Entries on target coordinates:
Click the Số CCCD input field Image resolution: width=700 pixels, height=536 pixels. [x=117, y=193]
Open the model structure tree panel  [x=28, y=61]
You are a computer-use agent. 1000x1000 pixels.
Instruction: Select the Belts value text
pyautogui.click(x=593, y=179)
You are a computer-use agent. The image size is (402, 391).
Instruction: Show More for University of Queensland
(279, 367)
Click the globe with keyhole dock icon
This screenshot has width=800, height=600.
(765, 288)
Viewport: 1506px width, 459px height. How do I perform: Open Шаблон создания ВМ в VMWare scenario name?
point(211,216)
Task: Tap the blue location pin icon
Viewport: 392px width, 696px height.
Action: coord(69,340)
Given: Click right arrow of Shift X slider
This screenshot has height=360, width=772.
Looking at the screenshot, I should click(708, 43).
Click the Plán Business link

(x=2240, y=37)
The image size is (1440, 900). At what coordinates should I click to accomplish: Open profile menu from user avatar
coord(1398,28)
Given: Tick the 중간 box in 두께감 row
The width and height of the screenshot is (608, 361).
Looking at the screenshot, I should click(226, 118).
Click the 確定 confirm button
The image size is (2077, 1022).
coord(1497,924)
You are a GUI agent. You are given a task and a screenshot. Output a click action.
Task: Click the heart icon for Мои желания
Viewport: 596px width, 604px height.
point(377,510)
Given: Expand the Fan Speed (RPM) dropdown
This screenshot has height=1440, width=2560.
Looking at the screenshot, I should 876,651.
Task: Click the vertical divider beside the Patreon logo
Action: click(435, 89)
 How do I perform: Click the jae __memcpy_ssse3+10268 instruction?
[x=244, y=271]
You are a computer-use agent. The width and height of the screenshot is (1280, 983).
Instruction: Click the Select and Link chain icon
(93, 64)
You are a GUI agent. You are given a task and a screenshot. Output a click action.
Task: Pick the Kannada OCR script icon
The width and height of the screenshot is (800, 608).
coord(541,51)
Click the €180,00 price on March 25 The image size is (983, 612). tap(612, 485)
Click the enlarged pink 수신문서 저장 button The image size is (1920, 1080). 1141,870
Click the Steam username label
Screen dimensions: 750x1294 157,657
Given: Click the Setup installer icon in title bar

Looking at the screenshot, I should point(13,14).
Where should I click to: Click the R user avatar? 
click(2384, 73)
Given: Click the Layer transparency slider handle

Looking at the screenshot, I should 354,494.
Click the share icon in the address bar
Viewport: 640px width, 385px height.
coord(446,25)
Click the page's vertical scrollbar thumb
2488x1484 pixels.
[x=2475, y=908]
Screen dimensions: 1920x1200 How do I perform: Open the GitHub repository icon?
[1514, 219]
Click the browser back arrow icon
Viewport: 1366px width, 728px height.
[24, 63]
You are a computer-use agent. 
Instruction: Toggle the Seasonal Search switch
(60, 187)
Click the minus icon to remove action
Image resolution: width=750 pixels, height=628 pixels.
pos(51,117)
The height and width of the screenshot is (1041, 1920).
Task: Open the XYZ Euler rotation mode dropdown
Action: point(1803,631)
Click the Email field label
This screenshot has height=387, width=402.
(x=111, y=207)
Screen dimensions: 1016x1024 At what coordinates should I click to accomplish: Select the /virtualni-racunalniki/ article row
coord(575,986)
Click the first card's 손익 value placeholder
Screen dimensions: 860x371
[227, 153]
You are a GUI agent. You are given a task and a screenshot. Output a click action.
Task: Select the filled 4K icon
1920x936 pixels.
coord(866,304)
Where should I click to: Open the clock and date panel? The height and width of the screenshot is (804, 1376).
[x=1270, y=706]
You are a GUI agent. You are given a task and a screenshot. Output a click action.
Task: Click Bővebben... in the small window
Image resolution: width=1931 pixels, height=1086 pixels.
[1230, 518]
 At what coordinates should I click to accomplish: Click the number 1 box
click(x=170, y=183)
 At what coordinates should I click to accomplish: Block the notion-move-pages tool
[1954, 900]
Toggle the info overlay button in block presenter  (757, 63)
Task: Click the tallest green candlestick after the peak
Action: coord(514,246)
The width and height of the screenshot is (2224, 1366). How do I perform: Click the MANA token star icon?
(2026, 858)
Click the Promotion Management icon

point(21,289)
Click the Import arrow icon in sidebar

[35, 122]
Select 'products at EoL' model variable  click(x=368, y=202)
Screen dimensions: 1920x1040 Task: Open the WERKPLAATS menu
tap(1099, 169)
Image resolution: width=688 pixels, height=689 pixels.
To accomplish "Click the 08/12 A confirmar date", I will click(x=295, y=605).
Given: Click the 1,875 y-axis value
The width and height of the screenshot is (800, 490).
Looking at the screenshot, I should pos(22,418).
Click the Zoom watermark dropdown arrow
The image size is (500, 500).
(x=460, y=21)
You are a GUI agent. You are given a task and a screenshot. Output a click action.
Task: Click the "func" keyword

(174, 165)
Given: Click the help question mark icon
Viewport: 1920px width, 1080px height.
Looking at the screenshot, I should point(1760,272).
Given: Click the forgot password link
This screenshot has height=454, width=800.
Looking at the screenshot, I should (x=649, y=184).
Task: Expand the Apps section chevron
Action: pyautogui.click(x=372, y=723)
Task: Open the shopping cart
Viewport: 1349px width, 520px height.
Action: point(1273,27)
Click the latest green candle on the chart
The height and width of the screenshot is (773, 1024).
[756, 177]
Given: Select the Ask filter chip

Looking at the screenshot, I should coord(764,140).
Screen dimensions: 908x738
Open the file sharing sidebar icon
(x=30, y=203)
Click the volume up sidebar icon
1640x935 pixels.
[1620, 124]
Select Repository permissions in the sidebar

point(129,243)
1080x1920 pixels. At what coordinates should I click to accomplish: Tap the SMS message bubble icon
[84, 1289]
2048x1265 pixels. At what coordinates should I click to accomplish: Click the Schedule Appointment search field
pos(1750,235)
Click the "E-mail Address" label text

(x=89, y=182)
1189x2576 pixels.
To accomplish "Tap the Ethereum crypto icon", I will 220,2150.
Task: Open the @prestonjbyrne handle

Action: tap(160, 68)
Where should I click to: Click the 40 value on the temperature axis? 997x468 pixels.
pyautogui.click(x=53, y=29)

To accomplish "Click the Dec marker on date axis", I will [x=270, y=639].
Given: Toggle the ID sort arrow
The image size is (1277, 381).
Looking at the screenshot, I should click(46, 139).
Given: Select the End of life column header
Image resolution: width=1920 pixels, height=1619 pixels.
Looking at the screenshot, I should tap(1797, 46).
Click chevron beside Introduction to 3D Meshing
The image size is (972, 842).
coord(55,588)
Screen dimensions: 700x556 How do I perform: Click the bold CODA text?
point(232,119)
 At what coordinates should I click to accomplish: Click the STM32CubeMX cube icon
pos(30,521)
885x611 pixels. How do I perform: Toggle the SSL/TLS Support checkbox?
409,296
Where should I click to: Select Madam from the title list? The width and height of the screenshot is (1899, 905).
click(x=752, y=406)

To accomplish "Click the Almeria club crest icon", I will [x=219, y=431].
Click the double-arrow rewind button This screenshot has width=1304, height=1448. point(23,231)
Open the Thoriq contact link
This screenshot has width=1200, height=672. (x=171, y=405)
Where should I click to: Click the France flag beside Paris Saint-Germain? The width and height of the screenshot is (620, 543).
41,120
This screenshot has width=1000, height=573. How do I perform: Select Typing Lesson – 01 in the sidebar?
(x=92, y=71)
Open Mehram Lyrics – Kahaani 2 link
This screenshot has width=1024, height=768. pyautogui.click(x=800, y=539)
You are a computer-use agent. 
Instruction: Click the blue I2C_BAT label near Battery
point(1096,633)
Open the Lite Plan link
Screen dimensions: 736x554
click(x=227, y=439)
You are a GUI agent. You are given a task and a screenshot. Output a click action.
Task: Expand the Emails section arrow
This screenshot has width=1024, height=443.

What you have to do. In the listing, from the line with "Where should I click to: Click the France" up to and including the line with "(x=92, y=71)", replace "sidebar" with "navigation pane" and give back only those lines with nothing else altered.

Expected answer.
Where should I click to: Click the France flag beside Paris Saint-Germain? The width and height of the screenshot is (620, 543).
41,120
This screenshot has width=1000, height=573. How do I perform: Select Typing Lesson – 01 in the navigation pane?
(x=92, y=71)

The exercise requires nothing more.